Wearable sensor-based gait analysis to discriminate early Parkinson’s disease from essential tremor

Abstract

Abstract Background Differentiating early-stage Parkinson's disease (PD) from essential tremor (ET) is challenging since they have some overlapping clinical features. Since early-stage PD may present with slight gait impairment and ET generally does not, gait analysis could be used to differentiate PD from ET using machine learning. Objective To differentiate early-stage PD from ET via machine learning using gait and postural transition parameters calculated using the raw kinematic signal captured from inertial measurement unit (IMU) sensors. Methods Gait and postural transition parameters were collected from 84 early-stage PD and 80 ET subjects during the Time Up and Go (TUG) test. We randomly split our data into training and test data. Within the training data, we separated the TUG test into four components: standing, straight walk, turning, and sitting to build weighted average ensemble classification models.
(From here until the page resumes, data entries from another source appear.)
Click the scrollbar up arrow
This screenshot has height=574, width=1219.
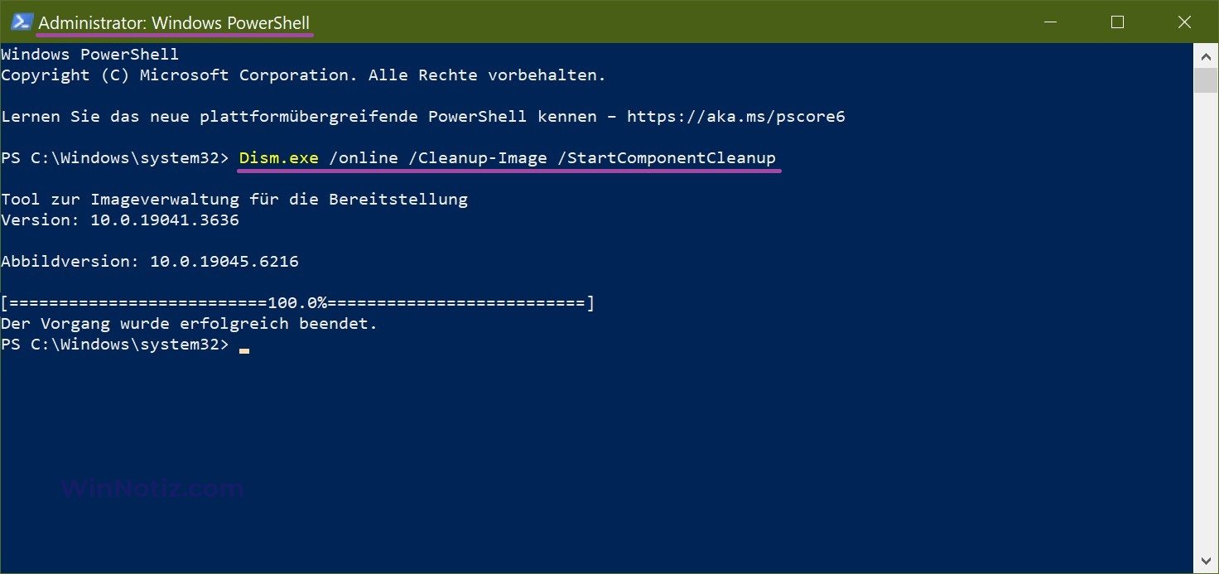pyautogui.click(x=1205, y=55)
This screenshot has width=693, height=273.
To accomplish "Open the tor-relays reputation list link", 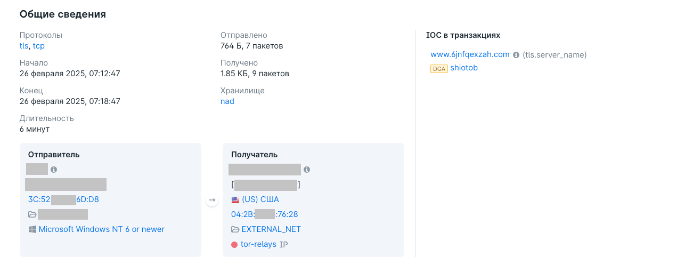I will [258, 244].
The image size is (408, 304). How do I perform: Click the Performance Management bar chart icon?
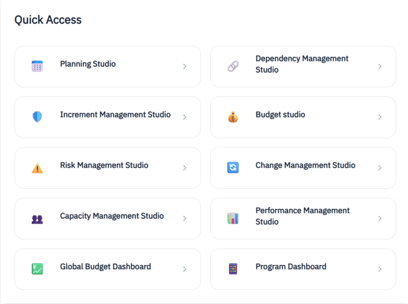[233, 218]
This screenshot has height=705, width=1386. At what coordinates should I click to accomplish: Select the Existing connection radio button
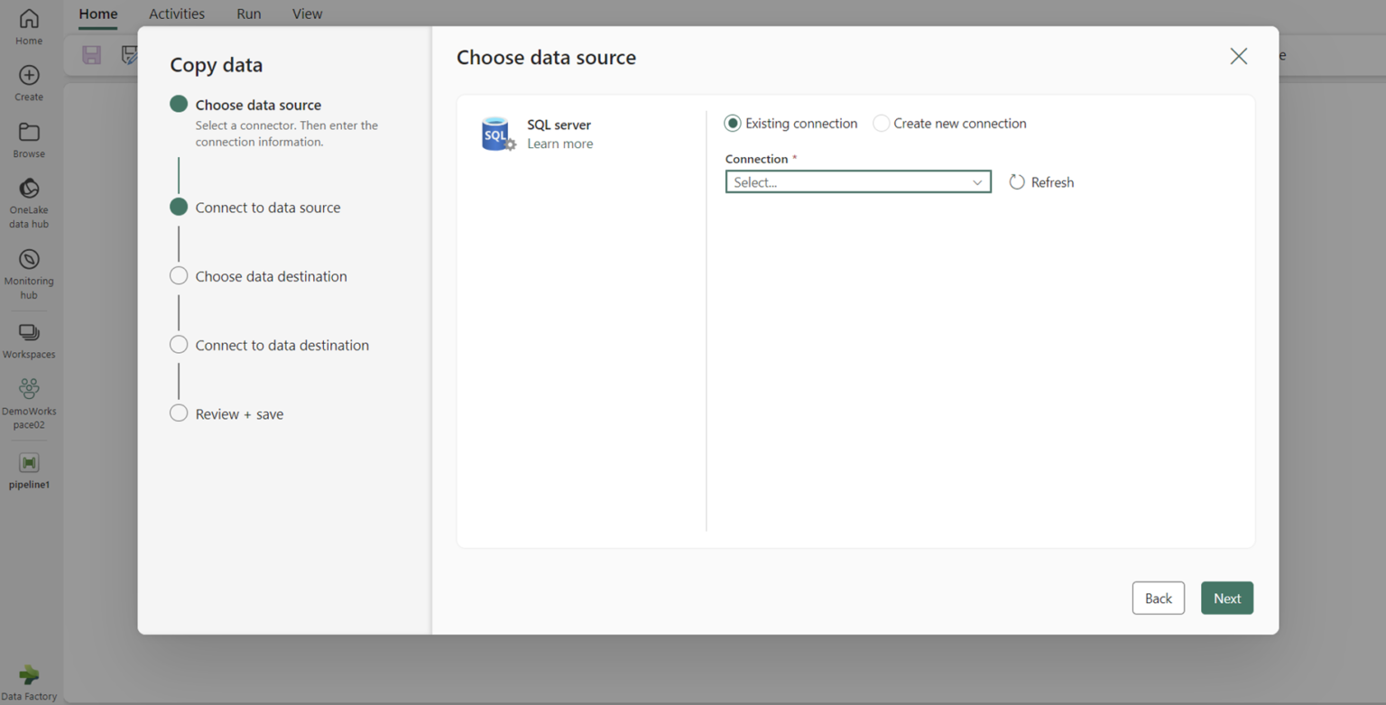(732, 123)
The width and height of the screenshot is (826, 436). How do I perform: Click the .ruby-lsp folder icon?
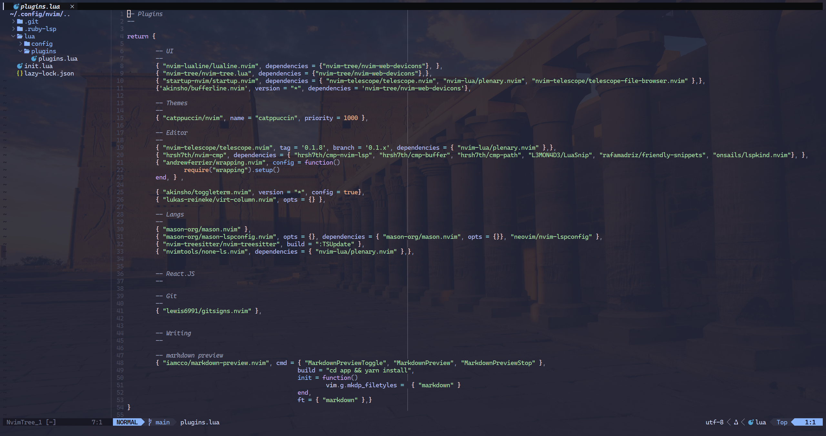click(20, 29)
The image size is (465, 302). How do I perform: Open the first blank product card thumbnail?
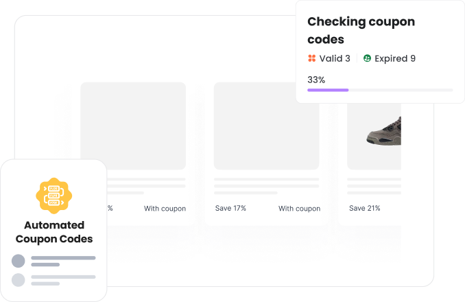pyautogui.click(x=133, y=126)
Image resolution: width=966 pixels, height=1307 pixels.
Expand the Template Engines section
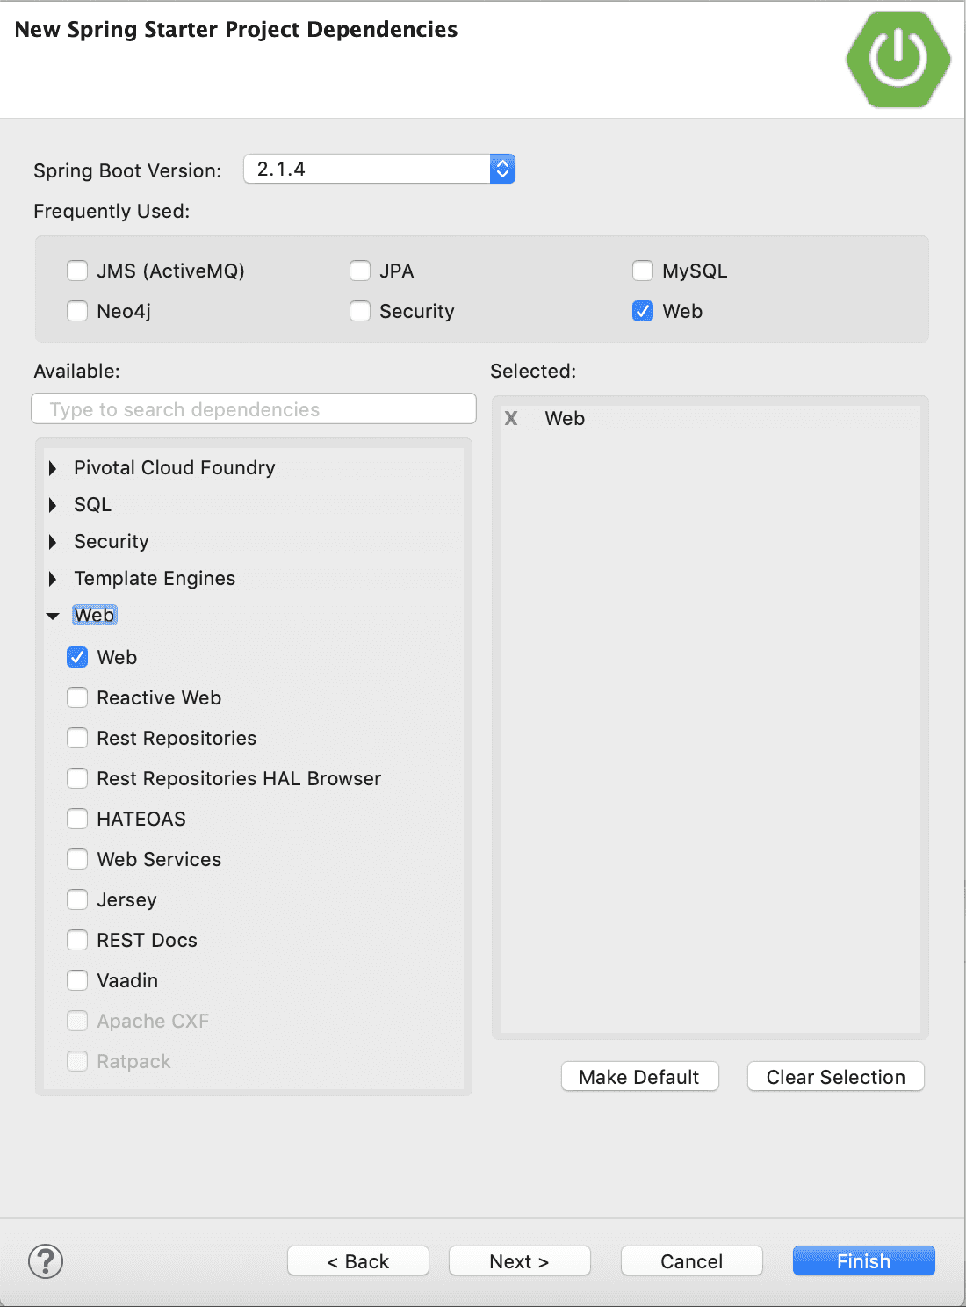[53, 578]
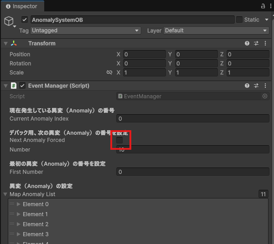Click the Current Anomaly Index field
The width and height of the screenshot is (274, 244).
pyautogui.click(x=192, y=119)

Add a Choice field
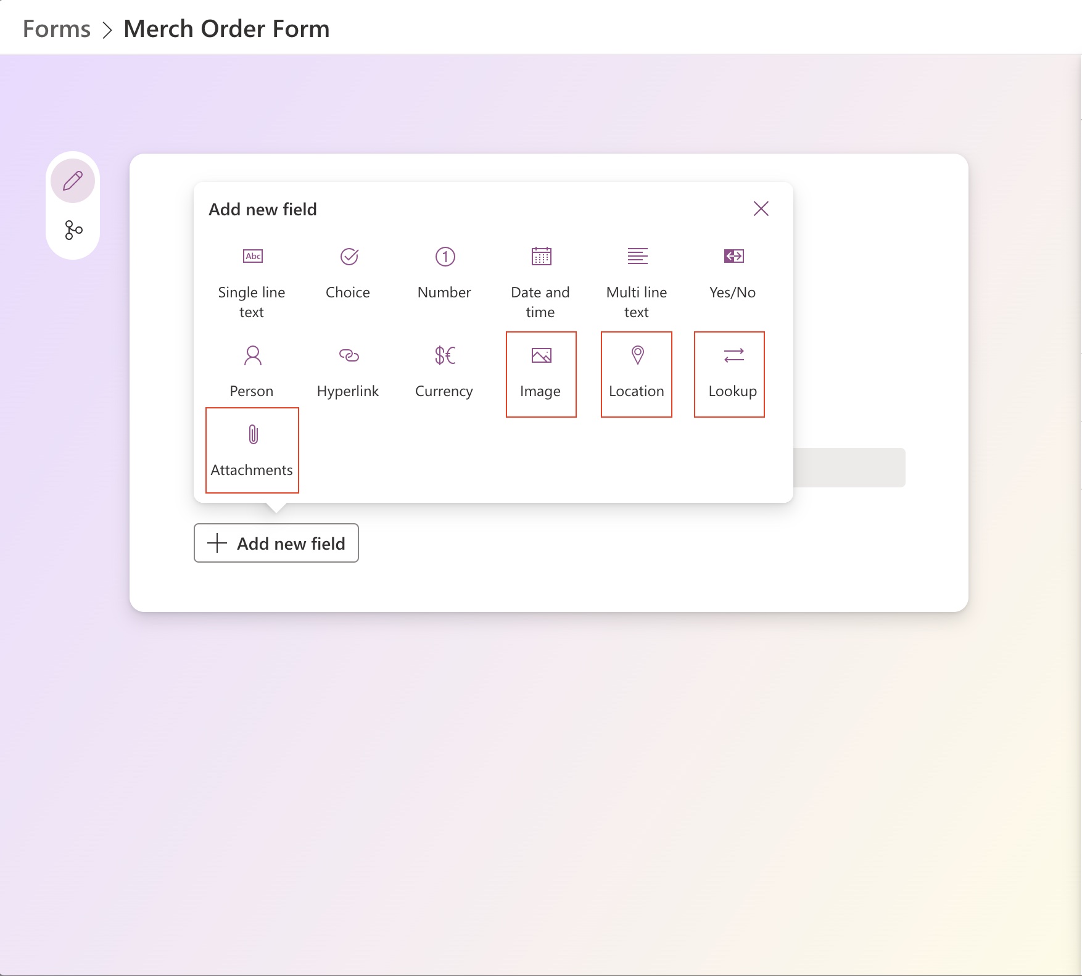point(348,273)
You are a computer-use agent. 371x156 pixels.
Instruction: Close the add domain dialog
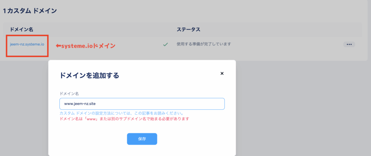click(222, 73)
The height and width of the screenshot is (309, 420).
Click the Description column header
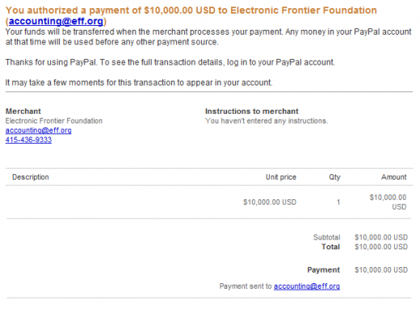[x=31, y=177]
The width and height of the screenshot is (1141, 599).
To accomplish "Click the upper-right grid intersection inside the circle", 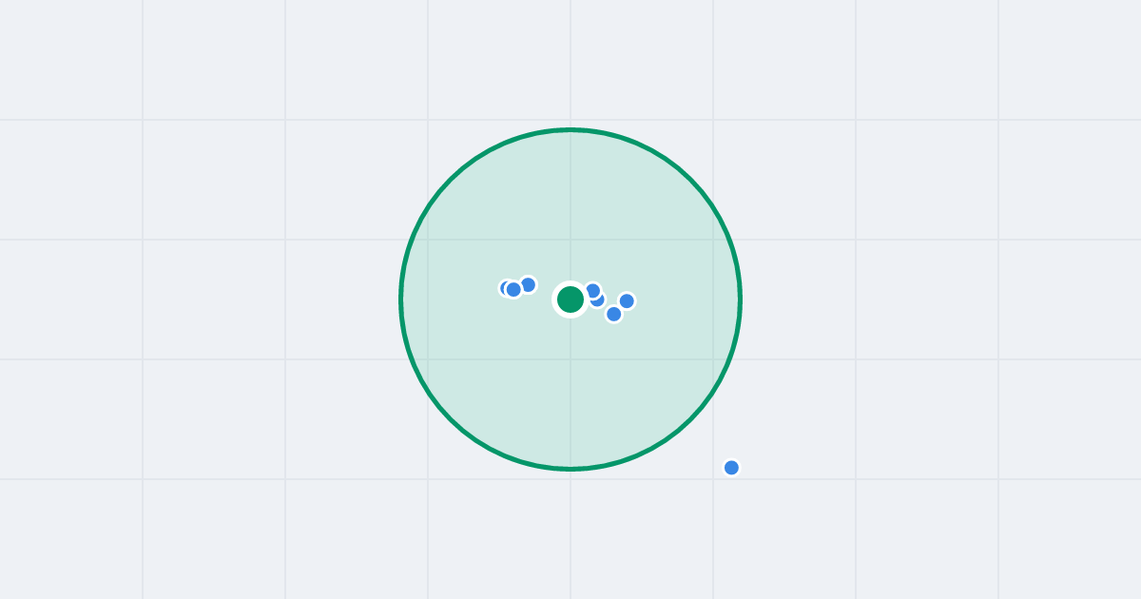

The four components’ weight indices were trained using logistic regression. Several ensemble models’ leave-one-out cross-validation (LOOCV) performances were compared. Independent test data were used to evaluate the model with the best LOOCV performance. Results The best weighted average ensemble classification model LOOCV results included an accuracy of 84%, Kappa of 0.68, sensitivity of 85.9%, specificity of 82.1%, and AUC of 0.912. Thirty-three gait and postural transition parameters, such as Arm–Symbolic Symmetry Index and 180° Turn–Max Angular Velocity, were included in Feature Group III. The independent test data achieved a 75.8% accuracy. Conclusions Our findings suggest that gait and postural transition parameters obtained from wearable sensors combined with machine learning had the potential to distinguish between early-stage PD and ET.